Die Außenwerbungsformel: Rätsel gelöst?

May 16th, 2008

Damit es hier mal nicht so ganz Musiklastig wird, kommen wir nun zu etwas völlig anderem: Werbung, Plakate und der Mensch der da drauf gucken soll, wenn es nach den Machern geht. Leider passiert das sehr selten. Nur warum, und wann tut man’s denn? Ich stelle hiermit eine These auf: 

Aufmerksamkeit = Plakatgröße × Aggressivität der Farben = Konstant

Der Physiker sollte auf die Maßeinheiten verzichten und anerkennen, dass es sich um eine Annäherung handelt. Also Beispiel: Die Plakatgröße ist ‘10′, die Farbaggressivität ist ‘10′. Multipliziert ergibt das 100% Aufmerksamkeit: jeder guckt hin. Verkleinert man das Plakat wird es schneller übersehen. Dreht man am Farbaggressivitätsregler kann man die Einbüßen wieder wett machen. In der Mathematik würde der Graph eine Gerade ergeben.  

Falls das zu abstrakt ist, tut es mir leid. Vielleicht hilft es ja zu erklären, wie ich auf sowas komme: Ich fand in einer alten Kiste auf dem Dachboden einen Brief aus meiner (frühen Schulzeit). Da bewarb sich ein junger Engländer um einen Platz im Austauschprogramm. Handgeschrieben. Auf Papier. Farbig. So farbig, dass es weh tut. So krass neon-orange-farbig, dass man meint es leuchtet im Dunkeln. Aggressiv halt.

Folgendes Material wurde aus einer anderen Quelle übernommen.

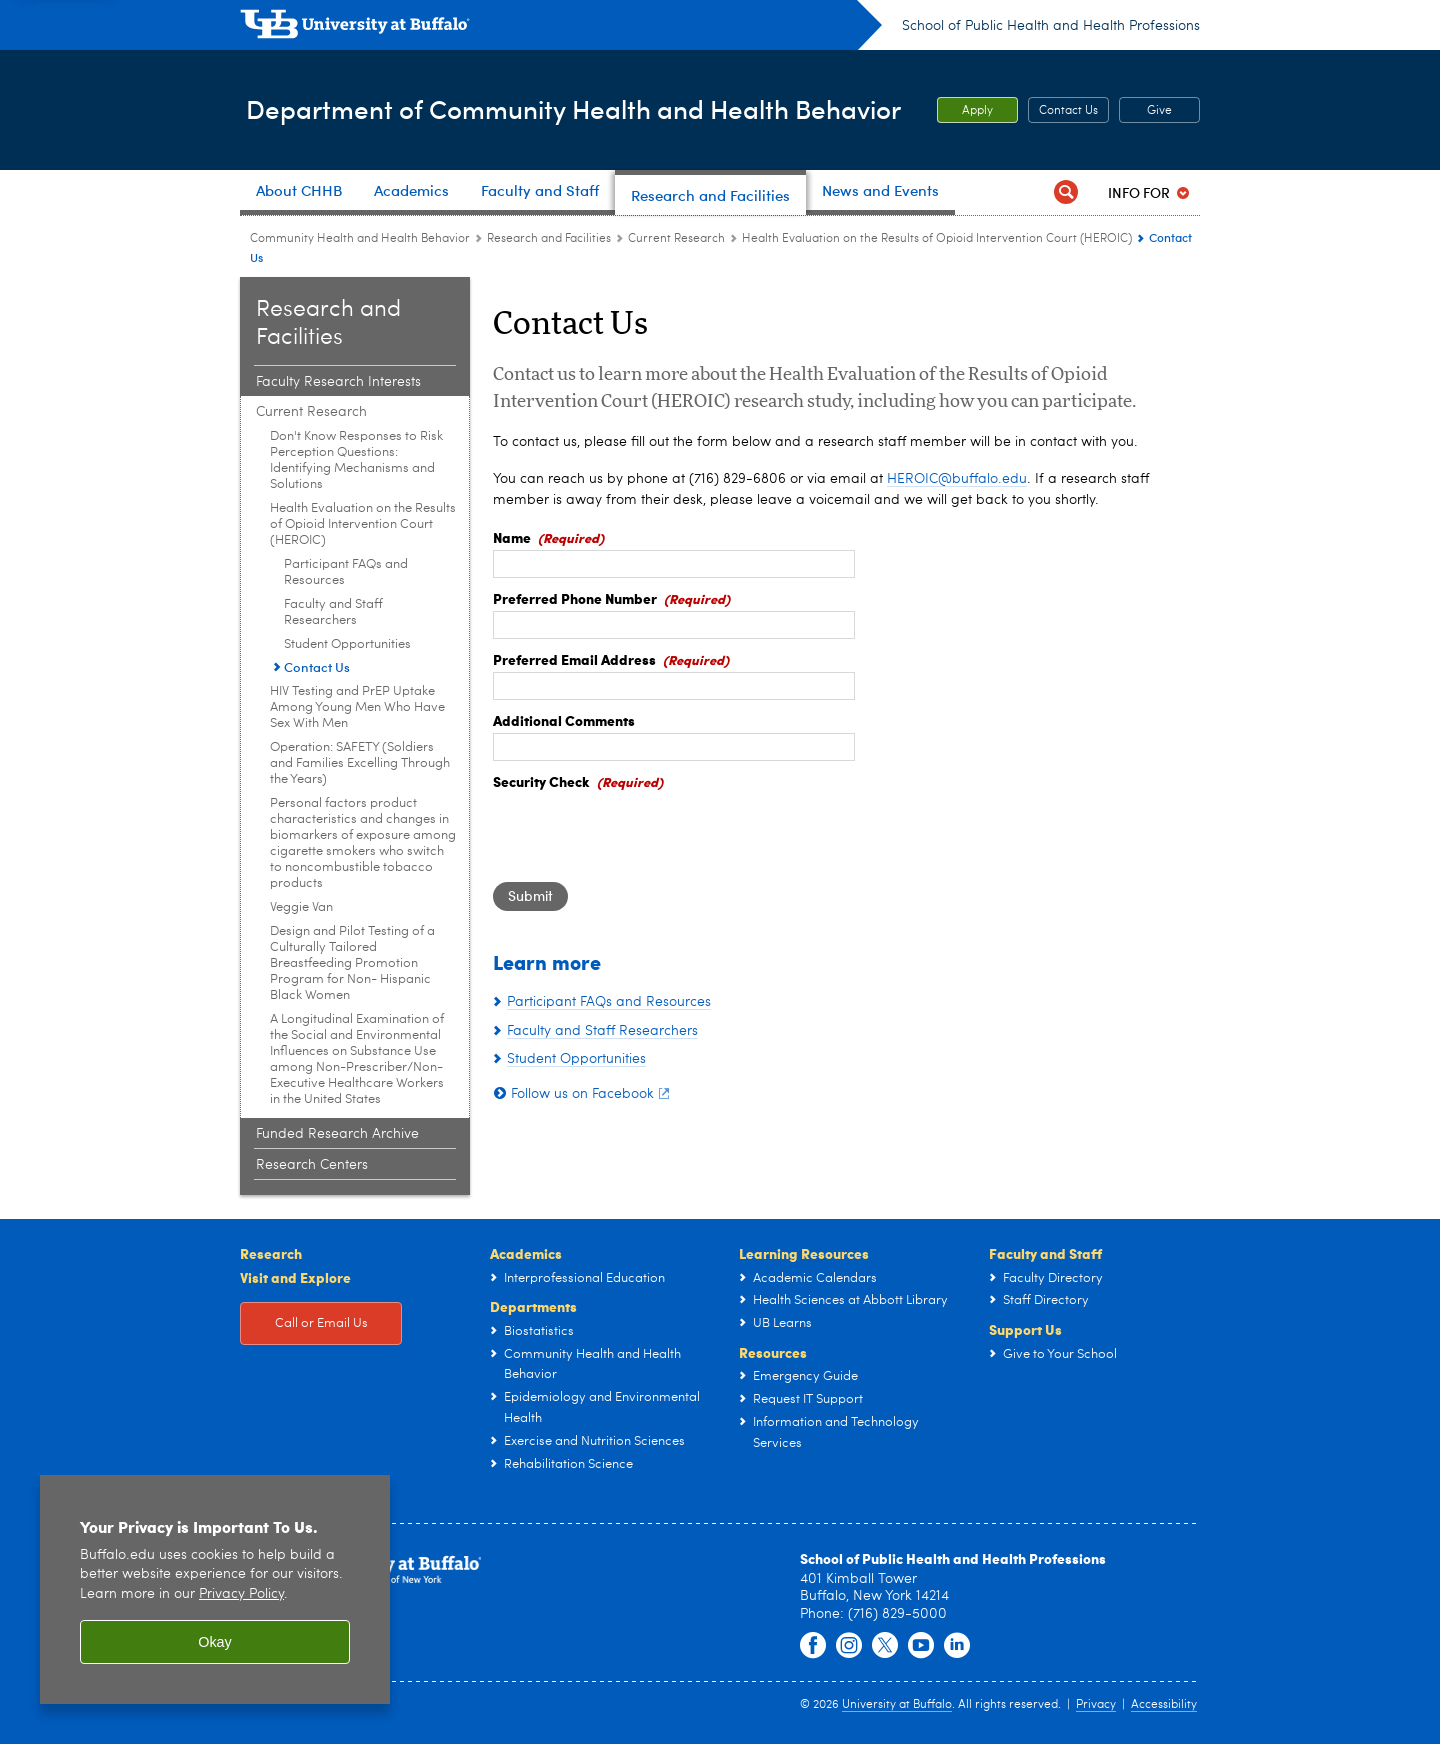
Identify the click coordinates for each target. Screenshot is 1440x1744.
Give (1159, 111)
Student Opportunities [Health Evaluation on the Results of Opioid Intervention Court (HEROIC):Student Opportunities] (347, 644)
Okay (215, 1642)
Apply (977, 111)
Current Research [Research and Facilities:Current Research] (676, 239)
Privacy (1096, 1705)
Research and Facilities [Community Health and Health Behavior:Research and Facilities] (549, 239)
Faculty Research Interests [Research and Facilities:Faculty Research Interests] (338, 382)
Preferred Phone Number (575, 598)
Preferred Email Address (574, 659)
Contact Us (1068, 111)
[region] (215, 1589)
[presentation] (645, 833)
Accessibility (1164, 1705)
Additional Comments (564, 720)
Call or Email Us (321, 1323)
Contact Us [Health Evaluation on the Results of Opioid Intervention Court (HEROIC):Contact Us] (317, 666)
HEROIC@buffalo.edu (957, 479)
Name (512, 537)
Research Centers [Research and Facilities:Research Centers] (312, 1165)
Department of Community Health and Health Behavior (549, 109)
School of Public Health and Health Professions (1051, 26)
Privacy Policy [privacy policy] (241, 1594)
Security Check (541, 781)
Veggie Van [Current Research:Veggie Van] (301, 907)
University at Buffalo (897, 1705)
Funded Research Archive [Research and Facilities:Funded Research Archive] (337, 1134)
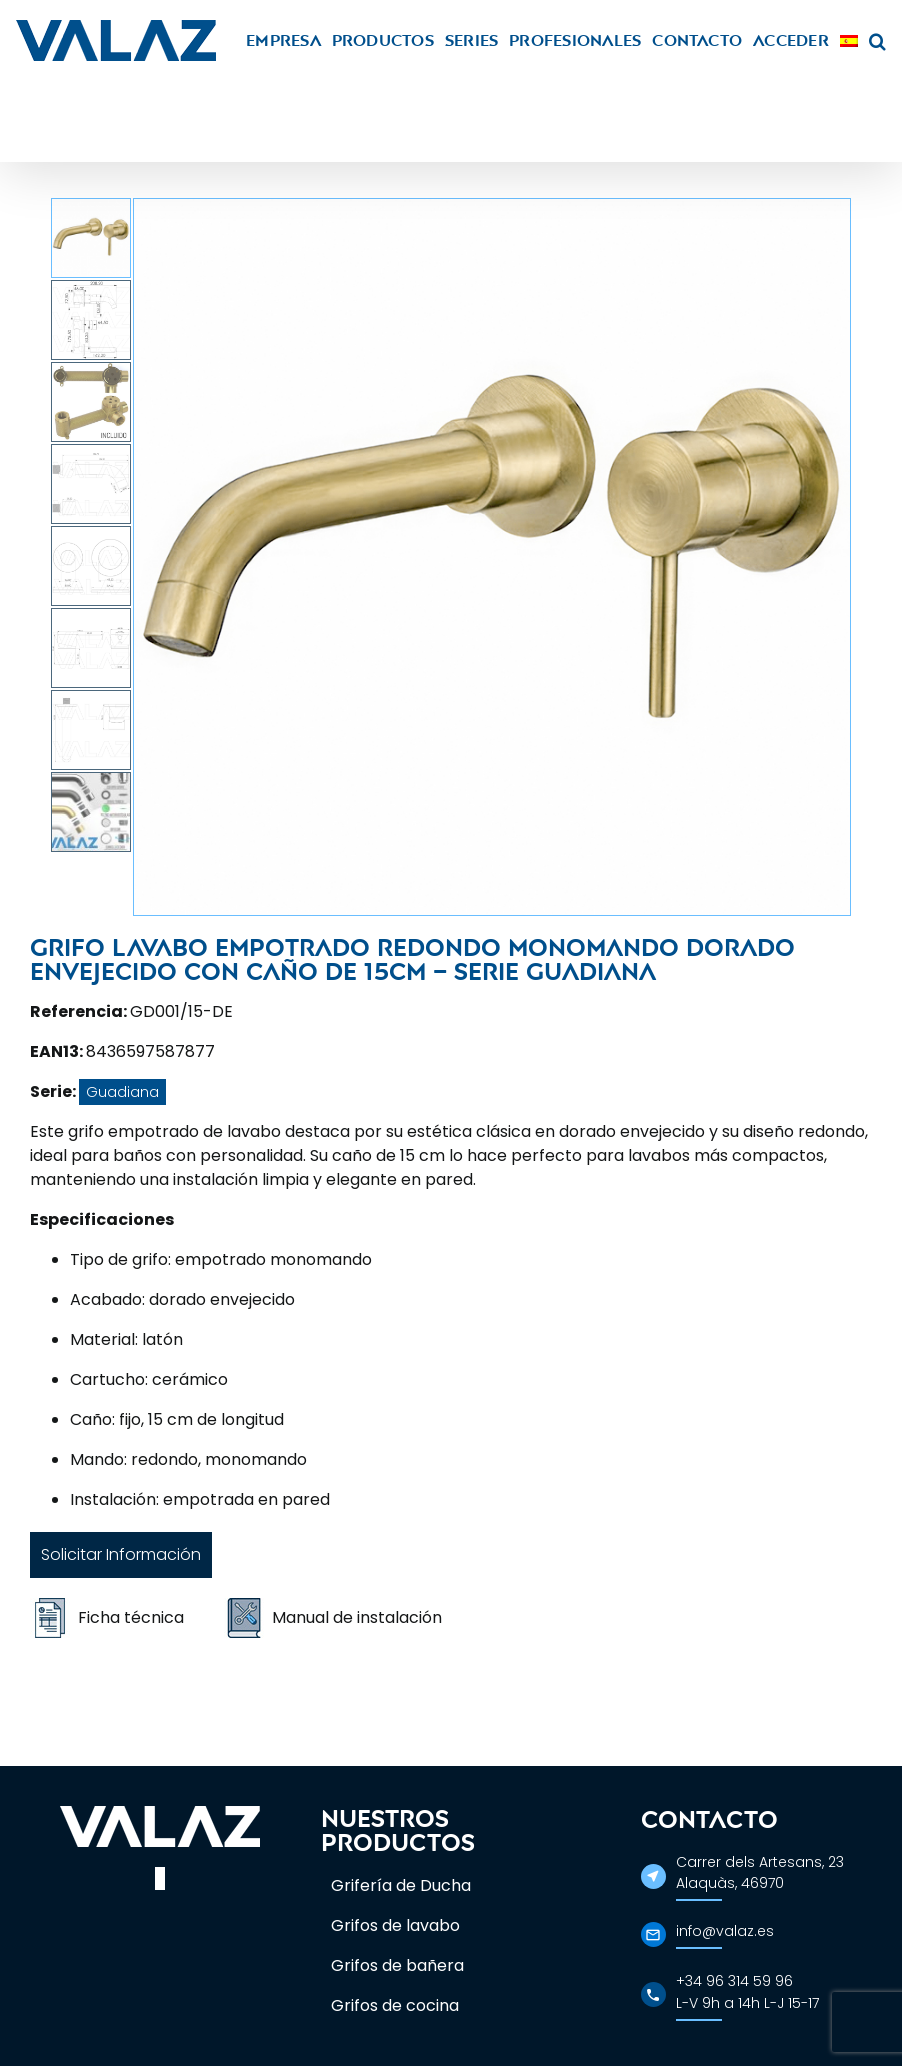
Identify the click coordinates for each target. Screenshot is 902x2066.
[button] (877, 40)
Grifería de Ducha (401, 1885)
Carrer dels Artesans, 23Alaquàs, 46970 (760, 1872)
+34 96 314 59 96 (734, 1981)
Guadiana (122, 1092)
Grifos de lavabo (395, 1925)
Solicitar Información (121, 1554)
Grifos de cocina (395, 2005)
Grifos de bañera (397, 1965)
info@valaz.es (725, 1931)
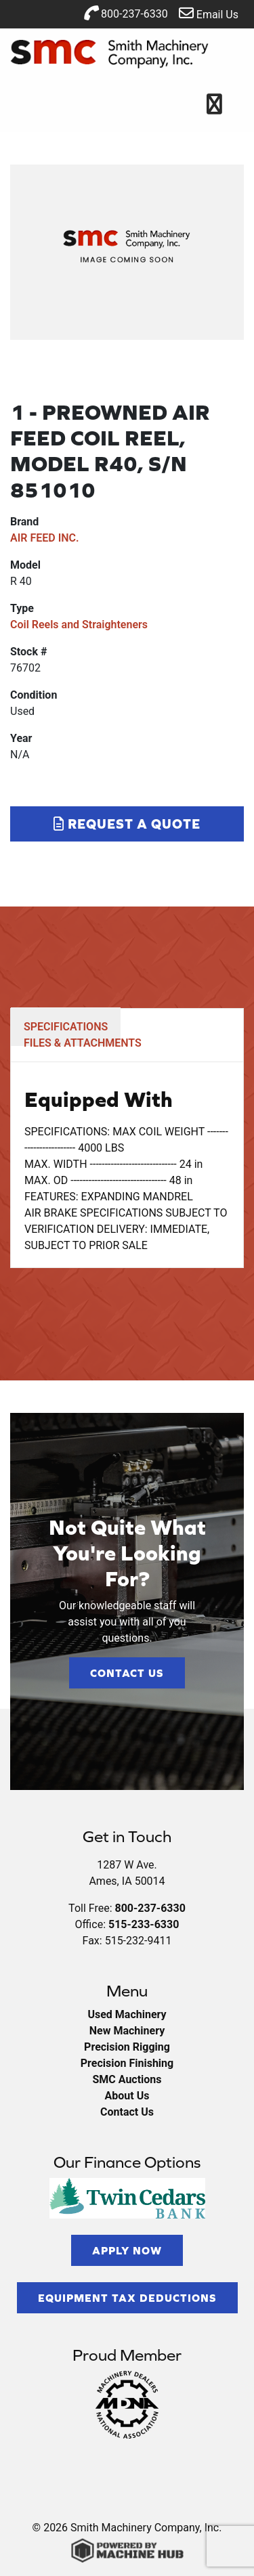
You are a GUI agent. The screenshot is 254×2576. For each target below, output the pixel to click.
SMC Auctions (126, 2079)
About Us (127, 2095)
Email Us (208, 13)
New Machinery (127, 2030)
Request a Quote (127, 823)
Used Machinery (126, 2014)
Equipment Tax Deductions (127, 2298)
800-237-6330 (125, 12)
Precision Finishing (127, 2063)
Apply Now (127, 2250)
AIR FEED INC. (44, 537)
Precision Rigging (127, 2046)
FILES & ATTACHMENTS (83, 1042)
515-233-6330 (143, 1924)
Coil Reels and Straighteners (79, 624)
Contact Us (127, 1673)
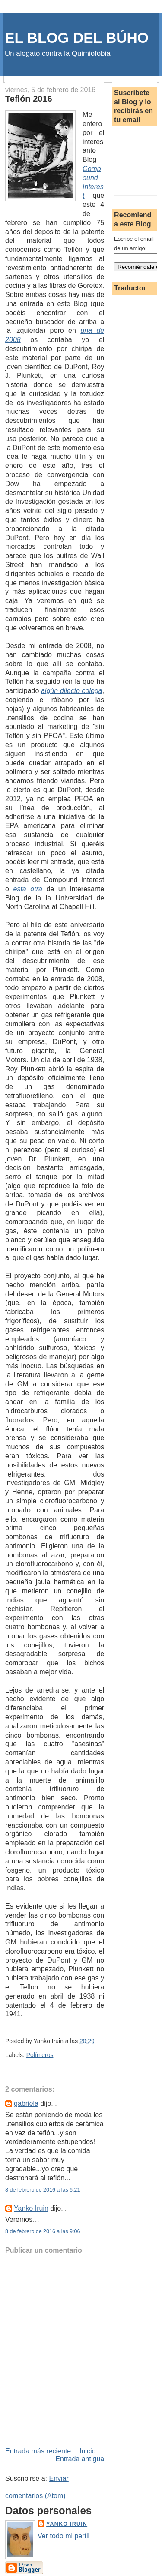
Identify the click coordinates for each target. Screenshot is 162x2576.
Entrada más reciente (38, 2451)
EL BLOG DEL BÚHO (77, 38)
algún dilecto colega (71, 690)
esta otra (27, 889)
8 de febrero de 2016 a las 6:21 (42, 2190)
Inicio (87, 2451)
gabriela (26, 2103)
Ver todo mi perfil (63, 2536)
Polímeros (40, 2054)
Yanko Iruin (31, 2208)
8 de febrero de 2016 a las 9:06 (42, 2231)
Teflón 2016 (28, 98)
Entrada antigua (79, 2459)
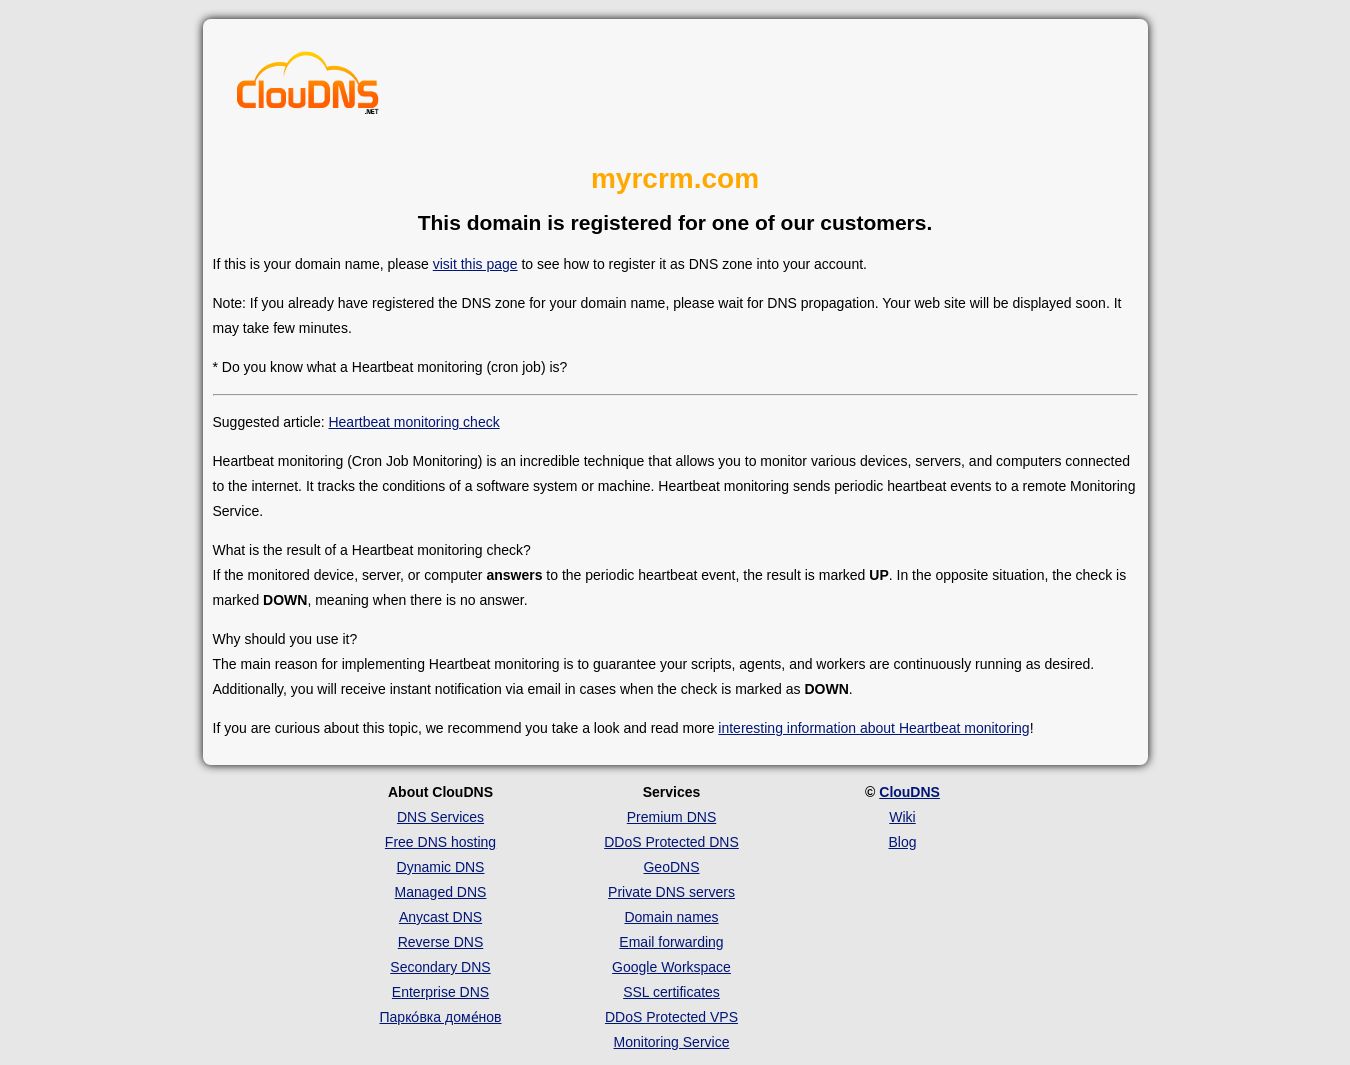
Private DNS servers (671, 892)
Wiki (902, 817)
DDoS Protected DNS (671, 842)
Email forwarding (671, 942)
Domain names (671, 917)
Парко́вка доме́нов (441, 1017)
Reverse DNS (441, 942)
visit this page (475, 264)
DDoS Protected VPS (671, 1017)
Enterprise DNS (440, 992)
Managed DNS (441, 892)
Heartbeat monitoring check (413, 422)
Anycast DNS (440, 917)
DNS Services (440, 817)
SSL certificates (671, 992)
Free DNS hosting (440, 842)
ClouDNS (909, 792)
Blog (902, 842)
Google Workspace (671, 967)
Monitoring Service (672, 1042)
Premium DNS (671, 817)
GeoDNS (671, 867)
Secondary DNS (440, 967)
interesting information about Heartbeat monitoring (873, 728)
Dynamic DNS (441, 867)
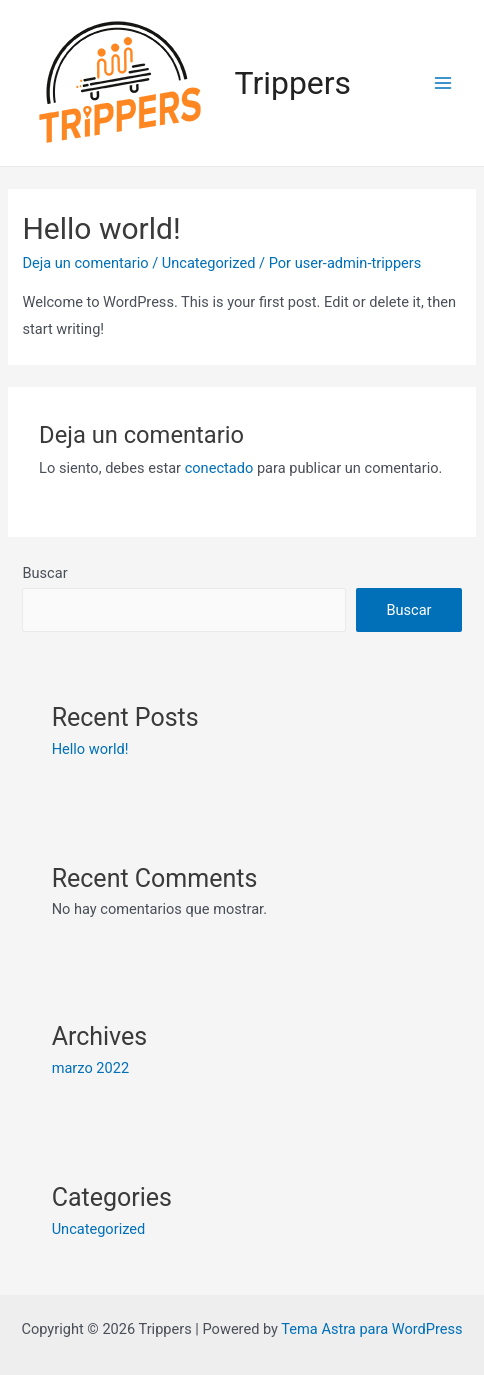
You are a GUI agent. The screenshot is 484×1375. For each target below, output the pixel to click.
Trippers (293, 83)
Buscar (44, 573)
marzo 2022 (90, 1068)
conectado (219, 468)
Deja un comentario (85, 263)
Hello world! (90, 749)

Dann wollte mir eine Freundin neulich die Plakate der neuen Jägermeister-Kampagne zeigen. Aus einem fahrenden Auto. Sie hat mich mehrfach drauf hingewiesen, ich solle doch schauen; habe es aber nicht finden können. Beim dritten mal tat ich es. War ja klar warum dann erst: blasse Pastellfarben in A2. Kein Jägermeister, aber auch keine Aufmerksamkeit von mir. Geht vollkommen unter im sonstigen Litfasssäulen-Geklebe. 

Diese zwei durchaus prägenden Schlüsselerlebnisse brachten mich zu dieser waghalsigen These. Macht damit was ihr wollt, das Ziel ist die Erkenntnis.